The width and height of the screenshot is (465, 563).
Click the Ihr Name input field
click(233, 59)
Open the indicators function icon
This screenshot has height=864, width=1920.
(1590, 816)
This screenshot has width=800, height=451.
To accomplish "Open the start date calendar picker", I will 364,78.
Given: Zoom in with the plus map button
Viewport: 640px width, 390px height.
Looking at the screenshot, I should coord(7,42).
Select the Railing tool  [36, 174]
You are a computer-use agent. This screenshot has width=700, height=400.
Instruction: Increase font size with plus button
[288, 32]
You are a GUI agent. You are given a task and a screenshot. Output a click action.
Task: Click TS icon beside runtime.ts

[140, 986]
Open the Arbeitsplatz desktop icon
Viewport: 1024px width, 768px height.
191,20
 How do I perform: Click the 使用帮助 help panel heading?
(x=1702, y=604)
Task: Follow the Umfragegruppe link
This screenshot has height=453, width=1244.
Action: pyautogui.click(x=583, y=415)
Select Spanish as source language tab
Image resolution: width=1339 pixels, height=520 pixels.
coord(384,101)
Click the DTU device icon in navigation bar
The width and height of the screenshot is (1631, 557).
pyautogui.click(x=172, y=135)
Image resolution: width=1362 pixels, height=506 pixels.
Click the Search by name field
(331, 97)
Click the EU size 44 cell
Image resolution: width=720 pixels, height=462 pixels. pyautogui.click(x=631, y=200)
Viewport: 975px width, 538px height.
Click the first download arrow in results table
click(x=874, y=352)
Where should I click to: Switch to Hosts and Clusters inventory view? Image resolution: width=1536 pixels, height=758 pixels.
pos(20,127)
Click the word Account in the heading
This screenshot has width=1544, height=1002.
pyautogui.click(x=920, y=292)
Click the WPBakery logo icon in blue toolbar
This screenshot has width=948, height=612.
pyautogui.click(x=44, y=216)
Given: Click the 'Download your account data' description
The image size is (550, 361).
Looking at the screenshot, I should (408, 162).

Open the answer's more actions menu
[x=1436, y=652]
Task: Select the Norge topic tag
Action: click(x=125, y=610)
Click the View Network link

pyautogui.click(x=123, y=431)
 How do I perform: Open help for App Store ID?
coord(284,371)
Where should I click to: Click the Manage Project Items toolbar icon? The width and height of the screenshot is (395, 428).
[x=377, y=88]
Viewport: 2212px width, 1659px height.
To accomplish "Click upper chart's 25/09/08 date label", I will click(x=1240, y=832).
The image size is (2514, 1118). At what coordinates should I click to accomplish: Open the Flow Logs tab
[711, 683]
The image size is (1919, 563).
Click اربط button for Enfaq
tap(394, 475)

Problem to work on -
Please rewrite the lines above as a numbered list, leaving out the blank lines.

Solved problem -
1. The width and height of the screenshot is (465, 563).
2. Click the Ihr Name input field
3. click(233, 59)
4. Open the indicators function icon
5. This screenshot has height=864, width=1920.
6. (1590, 816)
7. This screenshot has width=800, height=451.
8. To accomplish "Open the start date calendar picker", I will 364,78.
9. Given: Zoom in with the plus map button
10. Viewport: 640px width, 390px height.
11. Looking at the screenshot, I should coord(7,42).
12. Select the Railing tool  [36, 174]
13. You are a computer-use agent. This screenshot has width=700, height=400.
14. Instruction: Increase font size with plus button
15. [288, 32]
16. You are a GUI agent. You are given a task and a screenshot. Output a click action.
17. Task: Click TS icon beside runtime.ts
18. [140, 986]
19. Open the Arbeitsplatz desktop icon
20. Viewport: 1024px width, 768px height.
21. 191,20
22.  How do I perform: Click the 使用帮助 help panel heading?
23. (x=1702, y=604)
24. Task: Follow the Umfragegruppe link
25. This screenshot has height=453, width=1244.
26. Action: pyautogui.click(x=583, y=415)
27. Select Spanish as source language tab
28. Image resolution: width=1339 pixels, height=520 pixels.
29. coord(384,101)
30. Click the DTU device icon in navigation bar
31. The width and height of the screenshot is (1631, 557).
32. pyautogui.click(x=172, y=135)
33. Image resolution: width=1362 pixels, height=506 pixels.
34. Click the Search by name field
35. (331, 97)
36. Click the EU size 44 cell
37. Image resolution: width=720 pixels, height=462 pixels. pyautogui.click(x=631, y=200)
38. Viewport: 975px width, 538px height.
39. Click the first download arrow in results table
40. click(x=874, y=352)
41. Where should I click to: Switch to Hosts and Clusters inventory view? Image resolution: width=1536 pixels, height=758 pixels.
42. pos(20,127)
43. Click the word Account in the heading
44. This screenshot has width=1544, height=1002.
45. pyautogui.click(x=920, y=292)
46. Click the WPBakery logo icon in blue toolbar
47. This screenshot has width=948, height=612.
48. pyautogui.click(x=44, y=216)
49. Given: Click the 'Download your account data' description
50. The image size is (550, 361).
51. Looking at the screenshot, I should (408, 162).
52. Open the answer's more actions menu
53. [x=1436, y=652]
54. Task: Select the Norge topic tag
55. Action: click(x=125, y=610)
56. Click the View Network link
57. pyautogui.click(x=123, y=431)
58.  How do I perform: Open help for App Store ID?
59. coord(284,371)
60. Where should I click to: Click the Manage Project Items toolbar icon? The width and height of the screenshot is (395, 428).
61. [x=377, y=88]
62. Viewport: 2212px width, 1659px height.
63. To accomplish "Click upper chart's 25/09/08 date label", I will click(x=1240, y=832).
64. The image size is (2514, 1118). At what coordinates should I click to accomplish: Open the Flow Logs tab
65. [711, 683]
66. The image size is (1919, 563).
67. Click اربط button for Enfaq
68. tap(394, 475)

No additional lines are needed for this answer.